The last time that I was on this stage was exactly four years ago today delivering the keynote at Internet World in December of 1996. And I'm tempted to say it's been an interesting four years, but why skip back to the primordial days of the Internet? The events of this year alone have been plenty interesting all by themselves.
Of course, 2000 will be remembered for the dot-com shakeout and with it the overturning of the belief in the media and in the boardrooms that if you weren't "dot-com" you were "dot-toast."
We also saw the brief fascination with B2B marketplaces -- e-marketplaces -- many of them still alive only in press releases. And just the other week, The New York Times was wondering if there really was something called the "New Economy."
So, lots of twists and turns, fortunes made and lost -- the kind of high business drama that used to play out over years and decades has been compressed into months and quarters. How exhilarating! What sport!

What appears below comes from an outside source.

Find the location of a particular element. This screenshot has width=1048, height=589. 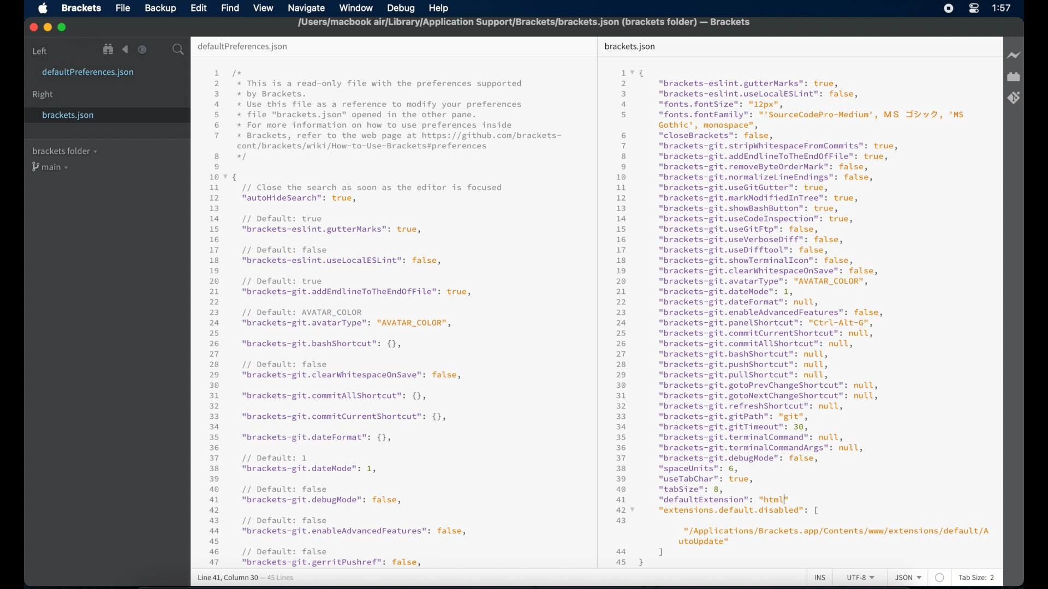

help is located at coordinates (440, 8).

But I suspect that many of you who don't work inside the information technology industry -- and even some of you who do -- are asking: "Excuse me? Was this all just fools gold?" Is e-business and the Internet just a digitally remastered version of client/server? Another paperless office? The checkless society revisited? A collusion between the I/T industry, which wants to sell boxes, and the media which wants to sell papers?
All of this was running through my mind as I prepared for this talk. And I feel I owe you, if not an explanation, at least a perspective. After all, I was one of the first to say the Net was going to take its place alongside all the other great, world-altering technologies like electricity and manned flight.
I think what's happened with e-business parallels what's happened with those other transformational technologies. First, there's a period of wild enthusiasm -- intoxicating optimism that the new technology is going to rewrite the laws of competition and economics, going to create whole new wealth, wipe out old industries, create new ones.
Predictably that fever passes -- only to be replaced by significant disillusionment. People open their eyes. They don't see new industries. They don't see radically new business life-forms. And they say: "Bah, forget it."
That passes too, and the world finally gets down to the important work of taking the technology and integrating it into the structure and fabric of society and business.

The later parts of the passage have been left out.